To do:
For the word "icon", state how many lines of the records include it, with no other text.

Data under study:
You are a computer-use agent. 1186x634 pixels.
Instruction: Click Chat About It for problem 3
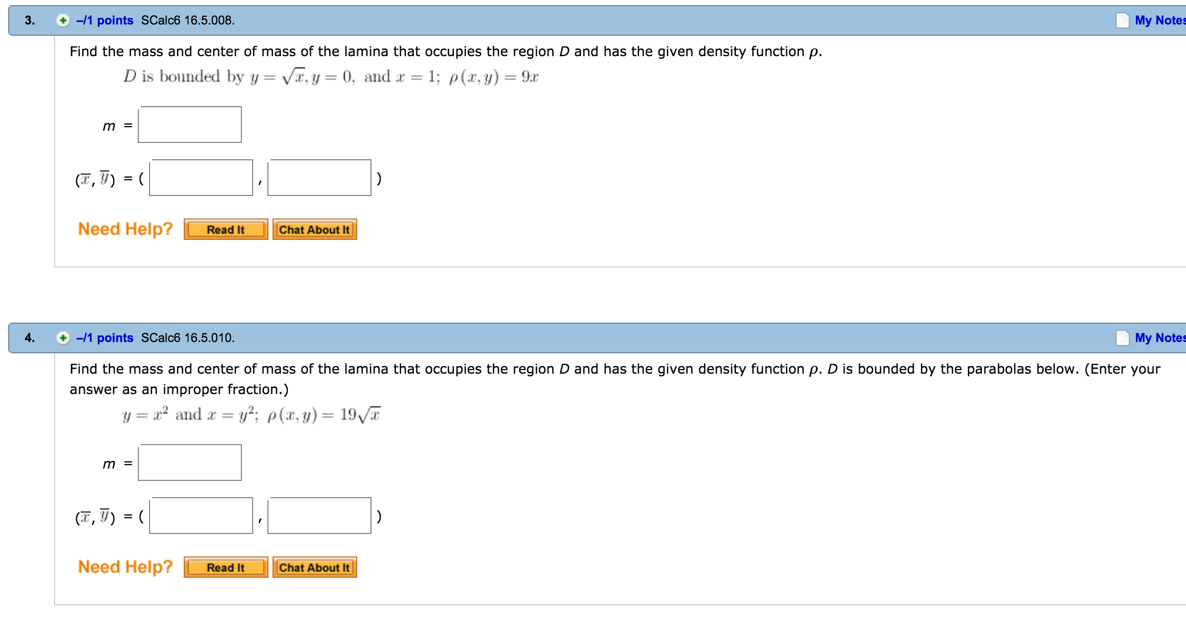(314, 229)
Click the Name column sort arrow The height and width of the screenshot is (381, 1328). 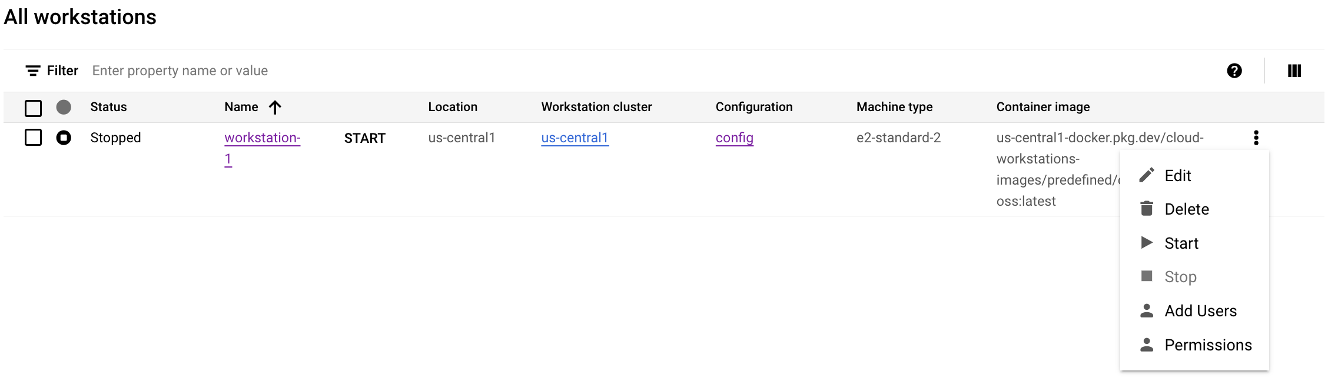tap(275, 107)
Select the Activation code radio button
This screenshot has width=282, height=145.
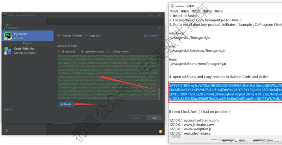(82, 52)
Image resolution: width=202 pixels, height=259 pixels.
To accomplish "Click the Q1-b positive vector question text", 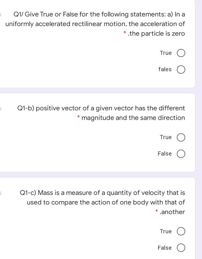I will pyautogui.click(x=101, y=113).
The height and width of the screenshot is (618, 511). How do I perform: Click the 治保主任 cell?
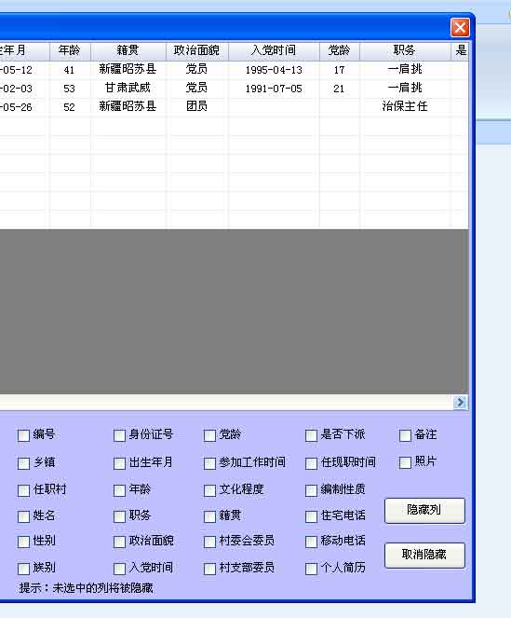point(405,106)
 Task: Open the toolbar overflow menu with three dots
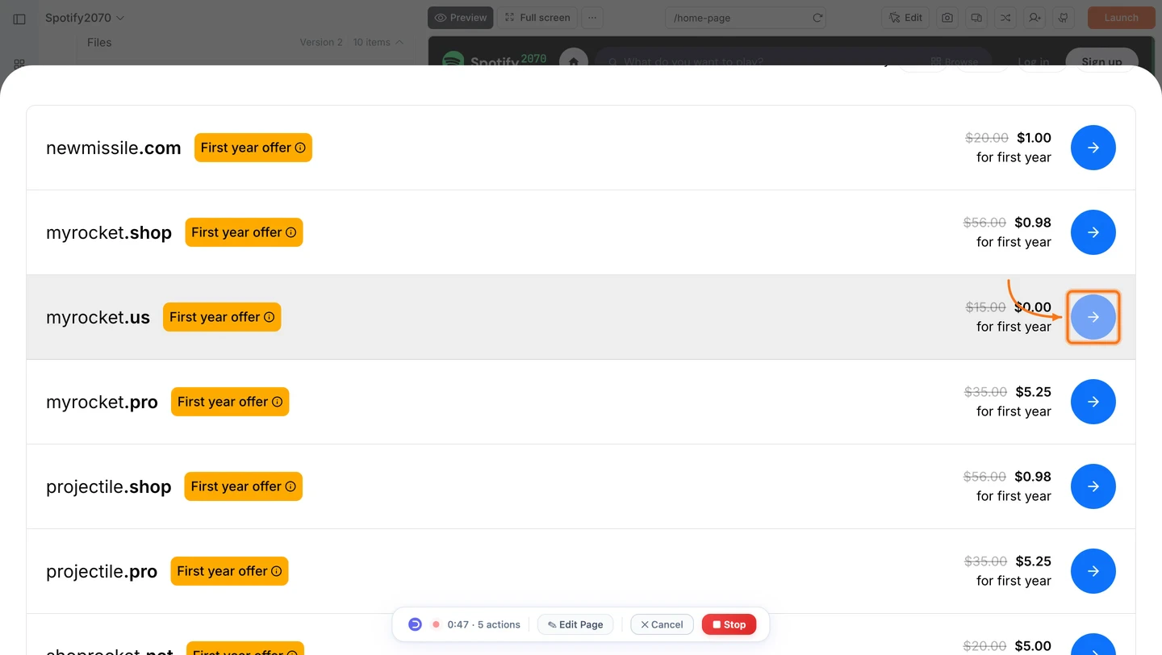(592, 17)
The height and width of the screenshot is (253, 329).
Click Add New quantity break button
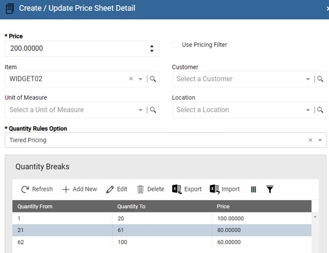pyautogui.click(x=80, y=189)
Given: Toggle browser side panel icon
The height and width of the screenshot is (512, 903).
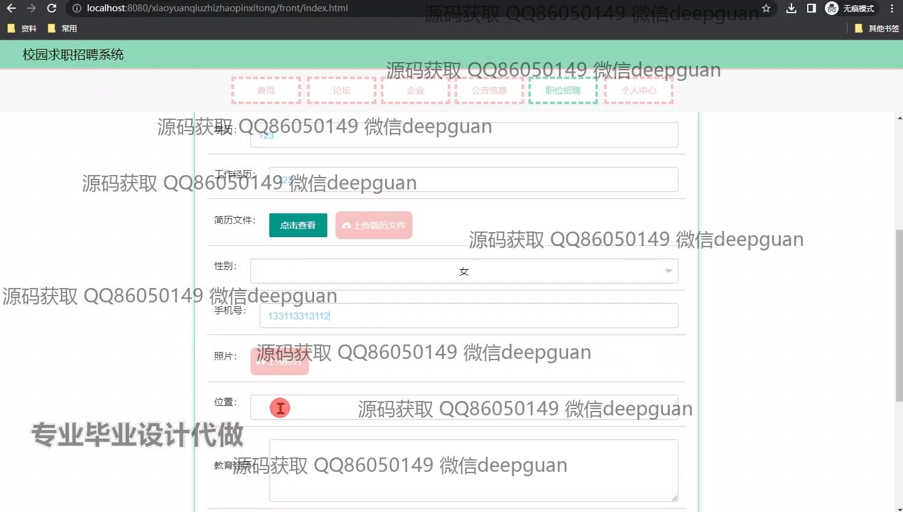Looking at the screenshot, I should pyautogui.click(x=811, y=8).
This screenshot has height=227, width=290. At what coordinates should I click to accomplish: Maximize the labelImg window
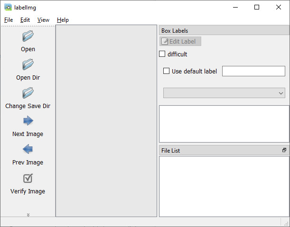[x=257, y=7]
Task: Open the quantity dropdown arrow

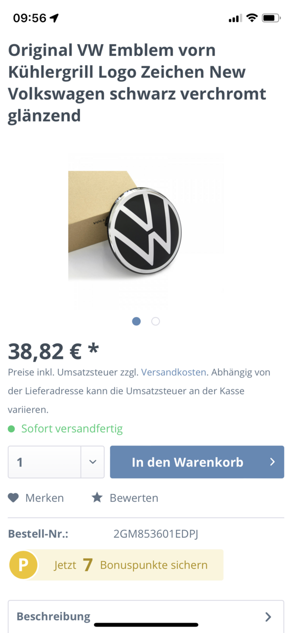Action: pyautogui.click(x=92, y=462)
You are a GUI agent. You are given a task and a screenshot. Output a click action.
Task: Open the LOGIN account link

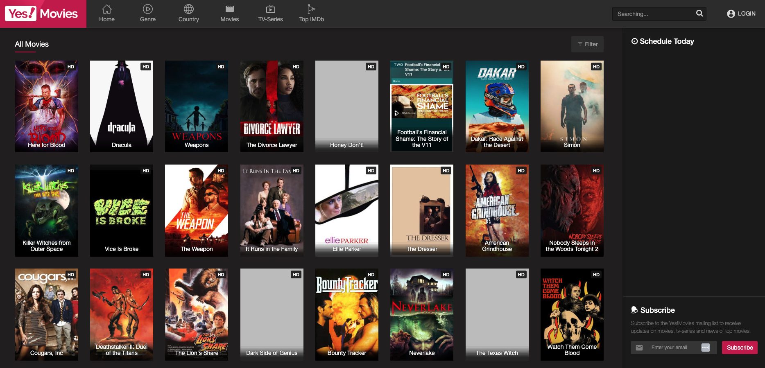(x=741, y=14)
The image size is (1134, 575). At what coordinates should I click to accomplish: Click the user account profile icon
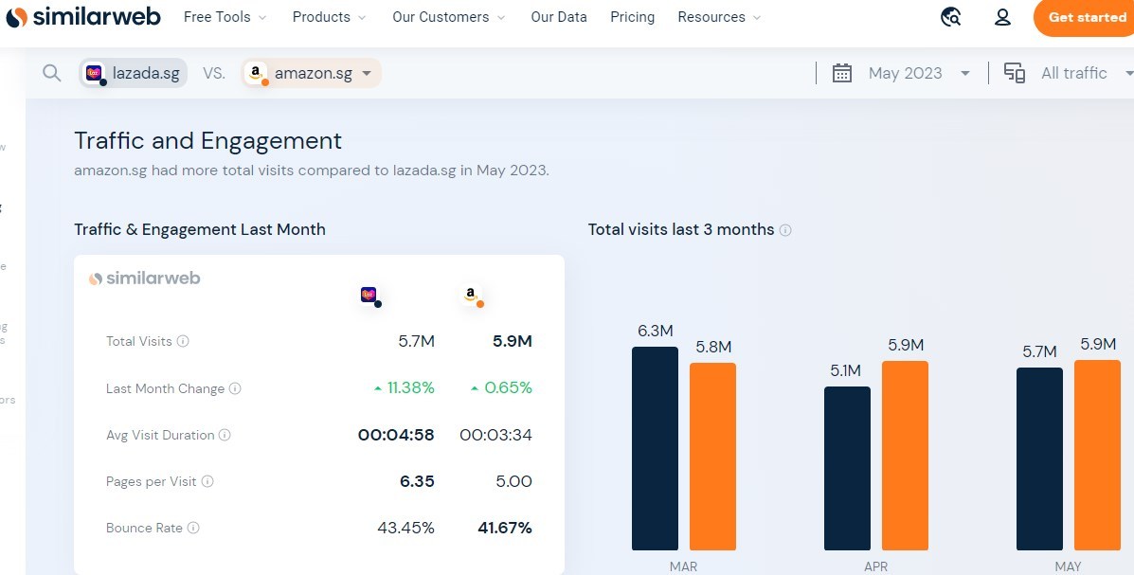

Answer for the task:
2